The problem
Rewrite the letter starting at "Since the regretted" and ending at "of a month.", replacing "furlough" with "leave of absence" each time it appears.

Extracted text
╔══
XV
A LITTLE SCHOLAR

The following letter, with some slight omissions and alterations, was written on board the English steamer Volta to a little circle of friends in America:

S. S. “Volta,” Aug. 7, 1900.

It is three months since I left Gaboon for a health-change on the sea, and I am just now returning. I had supposed that I would be away only a few weeks; but the time was prolonged by the sickness and death of an African boy whom I called my little scholar, of whom it is the purpose of this letter to give you some account.

Since the regretted resignation of Mr. Boppell on account of ill-health, I have had charge of the Gaboon Church at Baraka, with the work among the Mpongwe, besides my work among the Fang. You will remember that the Mpongwe is a coast tribe, among whom our church has had a mission-work for many years, while the Fang is the interior tribe (now, however, extending to the coast), among whom the work is quite new. The strain of so much additional work in such a climate greatly overtaxed me, and after four months it became necessary either to take a furlough home, or a health-change on the sea. The furlough was out of the question, for there was no one to take my place. Accordingly on the 16th of May I left Gaboon on this steamer expecting to go north as far as Fernando Po and return on the next south-bound steamer, which would give me a vacation of a month.
╚══
Data provided
╔══
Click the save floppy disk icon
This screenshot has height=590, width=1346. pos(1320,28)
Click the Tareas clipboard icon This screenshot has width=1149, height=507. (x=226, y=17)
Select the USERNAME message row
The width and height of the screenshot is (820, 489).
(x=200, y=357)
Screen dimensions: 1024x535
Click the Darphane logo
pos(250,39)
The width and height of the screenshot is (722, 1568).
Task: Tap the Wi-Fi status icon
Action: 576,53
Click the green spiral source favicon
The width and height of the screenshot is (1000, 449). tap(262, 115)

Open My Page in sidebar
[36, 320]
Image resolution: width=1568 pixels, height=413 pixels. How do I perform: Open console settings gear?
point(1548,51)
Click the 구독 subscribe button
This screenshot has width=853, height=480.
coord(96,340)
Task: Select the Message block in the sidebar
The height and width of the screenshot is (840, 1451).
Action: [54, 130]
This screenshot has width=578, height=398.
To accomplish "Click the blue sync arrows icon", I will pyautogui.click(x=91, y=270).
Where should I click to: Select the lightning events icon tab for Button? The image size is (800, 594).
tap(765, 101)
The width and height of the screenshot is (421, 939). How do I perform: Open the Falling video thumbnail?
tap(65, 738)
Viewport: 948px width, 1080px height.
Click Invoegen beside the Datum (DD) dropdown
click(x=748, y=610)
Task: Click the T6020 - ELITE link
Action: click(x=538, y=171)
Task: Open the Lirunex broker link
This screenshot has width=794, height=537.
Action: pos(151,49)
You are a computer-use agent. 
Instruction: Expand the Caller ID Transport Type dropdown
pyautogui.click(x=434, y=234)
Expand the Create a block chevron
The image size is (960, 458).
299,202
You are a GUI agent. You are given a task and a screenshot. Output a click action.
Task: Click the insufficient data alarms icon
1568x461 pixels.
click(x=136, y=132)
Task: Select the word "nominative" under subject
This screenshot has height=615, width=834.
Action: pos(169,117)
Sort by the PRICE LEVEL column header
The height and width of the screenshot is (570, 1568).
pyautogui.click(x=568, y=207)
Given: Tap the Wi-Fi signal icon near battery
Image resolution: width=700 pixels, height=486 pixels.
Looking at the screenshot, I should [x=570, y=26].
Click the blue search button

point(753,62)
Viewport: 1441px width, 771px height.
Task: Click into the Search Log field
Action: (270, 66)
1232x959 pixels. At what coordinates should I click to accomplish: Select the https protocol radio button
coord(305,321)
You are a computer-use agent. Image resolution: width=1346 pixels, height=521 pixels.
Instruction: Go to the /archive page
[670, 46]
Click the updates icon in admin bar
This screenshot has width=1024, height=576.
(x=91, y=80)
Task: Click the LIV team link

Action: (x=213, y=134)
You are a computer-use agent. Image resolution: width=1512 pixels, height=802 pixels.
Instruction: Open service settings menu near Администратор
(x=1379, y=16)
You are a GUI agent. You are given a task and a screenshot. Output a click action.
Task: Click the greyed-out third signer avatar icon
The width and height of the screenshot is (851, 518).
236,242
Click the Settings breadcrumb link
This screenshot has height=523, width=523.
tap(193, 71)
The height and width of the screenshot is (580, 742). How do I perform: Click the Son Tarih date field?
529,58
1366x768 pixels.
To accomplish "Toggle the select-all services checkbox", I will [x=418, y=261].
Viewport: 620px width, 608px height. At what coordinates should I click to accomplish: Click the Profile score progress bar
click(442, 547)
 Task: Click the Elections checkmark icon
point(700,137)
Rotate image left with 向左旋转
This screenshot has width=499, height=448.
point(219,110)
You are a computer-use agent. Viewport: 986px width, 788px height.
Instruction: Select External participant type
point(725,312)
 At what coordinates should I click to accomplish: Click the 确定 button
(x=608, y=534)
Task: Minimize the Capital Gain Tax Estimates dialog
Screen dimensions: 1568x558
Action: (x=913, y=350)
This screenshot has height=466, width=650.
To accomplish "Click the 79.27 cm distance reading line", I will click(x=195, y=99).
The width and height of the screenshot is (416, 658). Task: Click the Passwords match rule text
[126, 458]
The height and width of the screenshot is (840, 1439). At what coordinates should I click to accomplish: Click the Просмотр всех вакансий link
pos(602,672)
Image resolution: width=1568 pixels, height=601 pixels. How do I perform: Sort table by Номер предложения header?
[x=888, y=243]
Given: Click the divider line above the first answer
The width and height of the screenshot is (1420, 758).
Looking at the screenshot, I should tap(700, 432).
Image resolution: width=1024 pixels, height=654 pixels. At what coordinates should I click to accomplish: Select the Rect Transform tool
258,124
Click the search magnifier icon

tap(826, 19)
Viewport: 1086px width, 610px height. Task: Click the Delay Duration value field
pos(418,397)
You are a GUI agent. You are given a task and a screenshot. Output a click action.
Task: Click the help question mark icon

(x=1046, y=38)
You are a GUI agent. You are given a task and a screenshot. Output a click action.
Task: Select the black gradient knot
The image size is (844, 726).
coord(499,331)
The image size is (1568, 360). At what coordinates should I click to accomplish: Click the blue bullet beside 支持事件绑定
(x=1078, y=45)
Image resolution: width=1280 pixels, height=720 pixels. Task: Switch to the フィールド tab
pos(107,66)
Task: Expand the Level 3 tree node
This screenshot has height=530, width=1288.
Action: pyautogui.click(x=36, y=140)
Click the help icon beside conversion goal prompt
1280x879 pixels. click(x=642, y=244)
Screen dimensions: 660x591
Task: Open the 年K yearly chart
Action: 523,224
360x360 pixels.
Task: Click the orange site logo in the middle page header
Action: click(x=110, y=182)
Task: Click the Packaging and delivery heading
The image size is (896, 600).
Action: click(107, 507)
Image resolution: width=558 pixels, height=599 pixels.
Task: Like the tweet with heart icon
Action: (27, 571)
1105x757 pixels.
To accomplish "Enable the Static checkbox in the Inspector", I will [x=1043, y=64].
╚══
Answer section
Since the regretted resignation of Mr. Boppell on account of ill-health, I have had charge of the Gaboon Church at Baraka, with the work among the Mpongwe, besides my work among the Fang. You will remember that the Mpongwe is a coast tribe, among whom our church has had a mission-work for many years, while the Fang is the interior tribe (now, however, extending to the coast), among whom the work is quite new. The strain of so much additional work in such a climate greatly overtaxed me, and after four months it became necessary either to take a leave of absence home, or a health-change on the sea. The leave of absence was out of the question, for there was no one to take my place. Accordingly on the 16th of May I left Gaboon on this steamer expecting to go north as far as Fernando Po and return on the next south-bound steamer, which would give me a vacation of a month.